What you will do => Each line with the word "Logo" must appear in the answer, copied from the records.

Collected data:
+ + + +
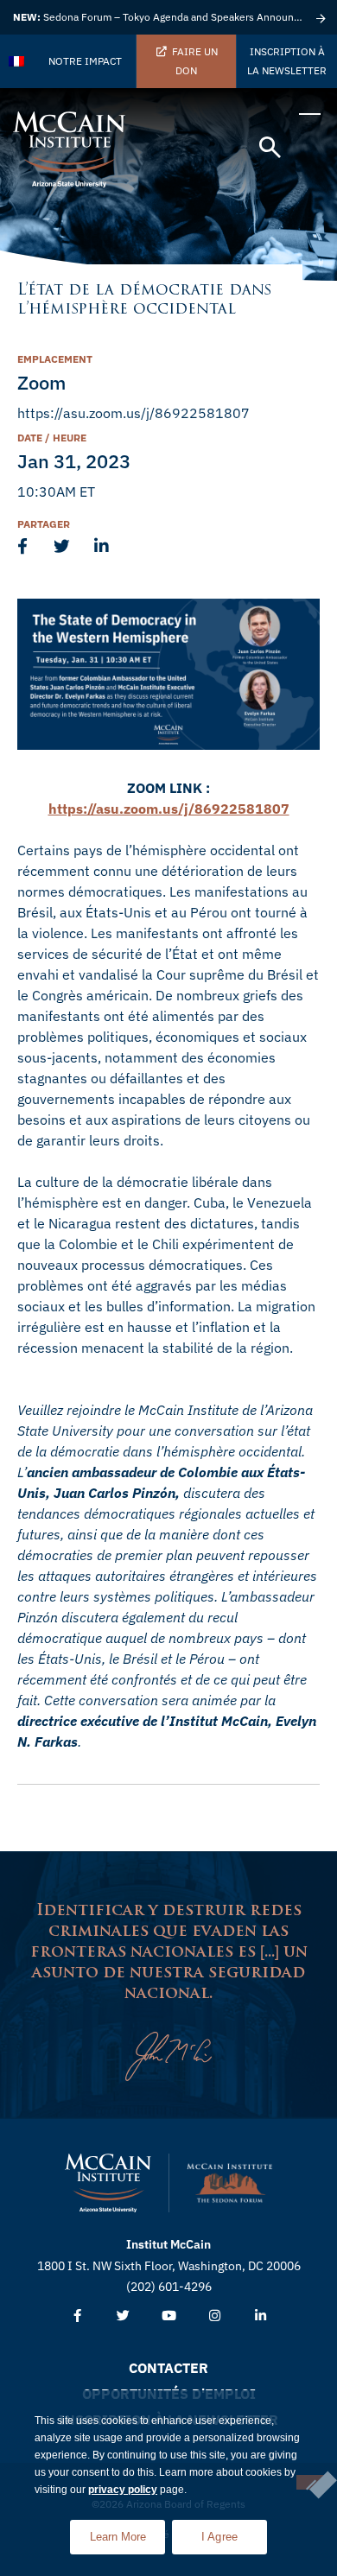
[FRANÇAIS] (17, 61)
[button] (270, 148)
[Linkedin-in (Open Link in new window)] (260, 2316)
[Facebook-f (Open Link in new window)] (77, 2316)
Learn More (127, 2531)
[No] (310, 2482)
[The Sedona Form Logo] (230, 2183)
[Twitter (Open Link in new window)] (123, 2316)
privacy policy (122, 2490)
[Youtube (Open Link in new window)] (168, 2316)
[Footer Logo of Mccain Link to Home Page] (108, 2183)
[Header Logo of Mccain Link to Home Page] (69, 149)
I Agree (219, 2536)
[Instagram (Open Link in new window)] (214, 2316)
+ + + +
Written reply =>
[The Sedona Form Logo] (230, 2183)
[Footer Logo of Mccain Link to Home Page] (108, 2183)
[Header Logo of Mccain Link to Home Page] (69, 149)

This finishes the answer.